What is the relationship between Rule 5(d), SCRCP, requiring lawyers to send proposed orders to opposing counsel simultaneously and by the same means as sent to the judge and Rule 3.5 of the Rules of Professional conduct prohibiting ex parte contacts with judges “unless authorized to do so by law or court order?”
An ex parte communication is “A communication between counsel or a party and the court when opposing counsel or party is not present. Such communications are ordinarily prohibited.” It is “without notice to, or argument by, anyone having an adverse interest.” Black’s Law Dictionary (11th ed. 2019)
Many lawyers wrongly believe that Rule 5(d) provides a right of review to opposing counsel, allowing them to send comments, corrections, criticisms, questions, and suggestions to the trial judge. They are wrong. The purpose of Rule 5(d) is to avoid ex parte communications.
Judge A instructs Lawyer B to prepare the temporary order. Lawyer B may email the judge asking about a term of the order. This is legitimate if the question does not suggest an answer. Copying opposing counsel on an email does not avoid the ex parte prohibition. While it may provide notice, it does not provide an opportunity for argument. Frequently judges respond to these emails before opposing counsel sees or can respond to the email. These are real-life examples from my recent experience.
- Who is responsible for transportation for visitation? Legitimate question because it seeks necessary information without suggesting an answer.
- Is the father responsible for the transportation for visitation?
- Who is responsible for the guardian ad litem fees after exhaustion of the guardian’s retainer fee? Legitimate question because it seeks necessary information without suggesting an answer.
- Are the parties to divide the guardian’s fees equally after exhaustion of the guardian’s retainer fee? Ex parte argument, because it suggests an answer (especially where the mother is a stay-at-home mom whose only income is child support and alimony).

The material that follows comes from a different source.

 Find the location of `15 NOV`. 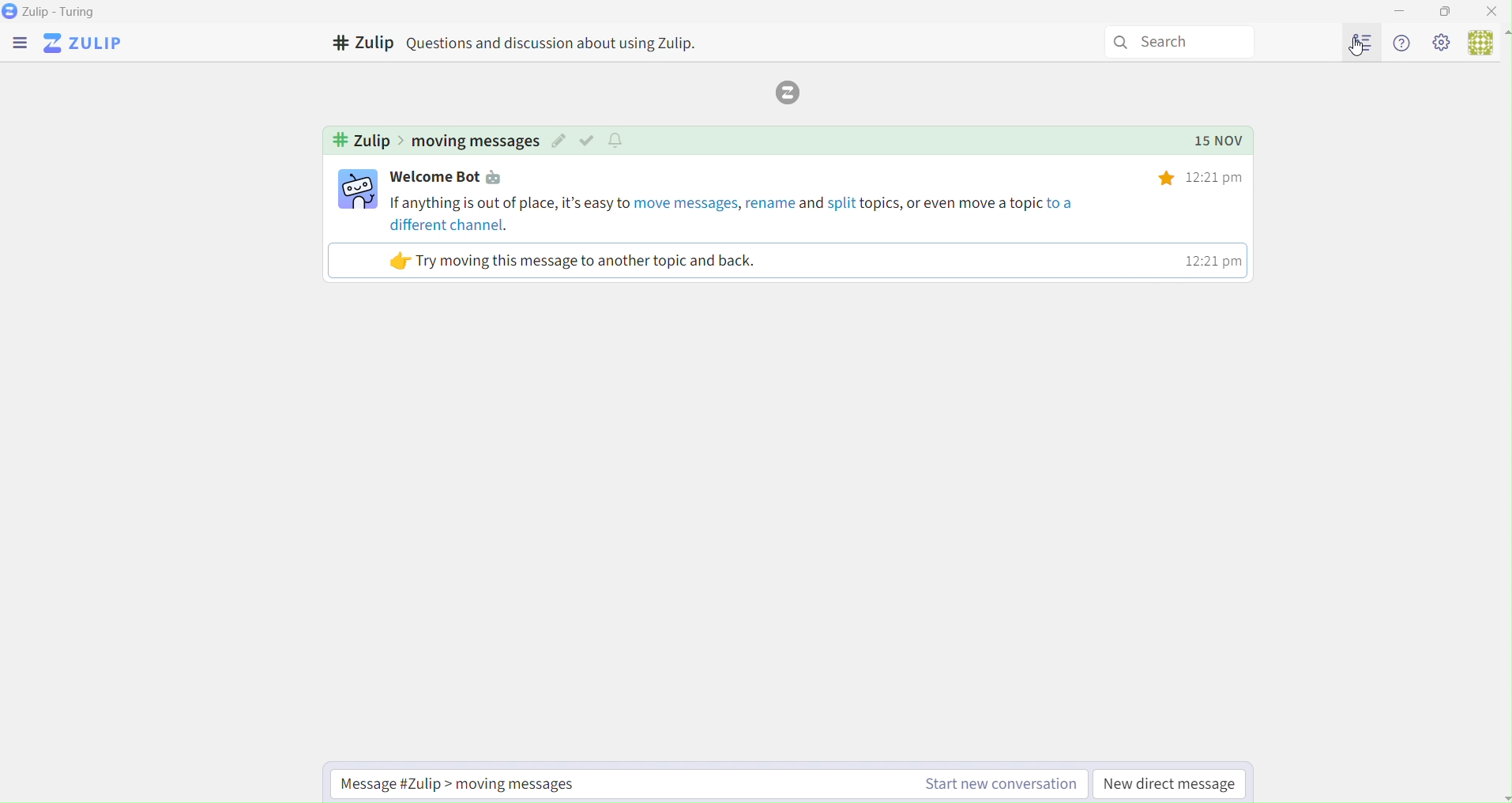

15 NOV is located at coordinates (1211, 141).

- When does the weeknight visitation begin? Legitimate question because it seeks necessary information without suggesting an answer.
- May the weeknight visits begin next Tuesday? Ex parte argument because it suggests an answer.
- “You have made an excellent team. Thanks (secretary) and Judge (judge). And this while the order is outstanding with unresolved issues. I cannot imagine where this would be appropriate other than the judge’s retirement party.
Thomas R. Haggard and Elizabeth Scott Moise write, “Neither state nor federal court rules prohibit writing letters to judges (except that they cannot be made ex parte), but anecdotally speaking, judges dislike getting them.” The Scrivener (3d. ed., 2009), pp. 349-50.
Pleadings, motions, status conferences, and trials with testimony and exhibits are legitimate communication methods with judges. Emails, text messages, letters, faxes, telephone calls, and smoke signals. If the lawyer is dissatisfied with the order, he or she may move for reconsideration, appeal, or seek a supersedeas. These legitimate methods require filing fees, service of documents, and an opportunity for argument from opposing counsel. Other communications with the trial judge are not acceptable, regardless of how poorly, or even dishonestly, opposing counsel wrote the order.
One approach I have taken when I wanted to communicate with a judge is to send opposing counsel a copy of the communication by email asking, “Do you consent to my sending the attached communication to Judge A.?” After writing this blog post, I will always follow this procedure. I also recommend it to you.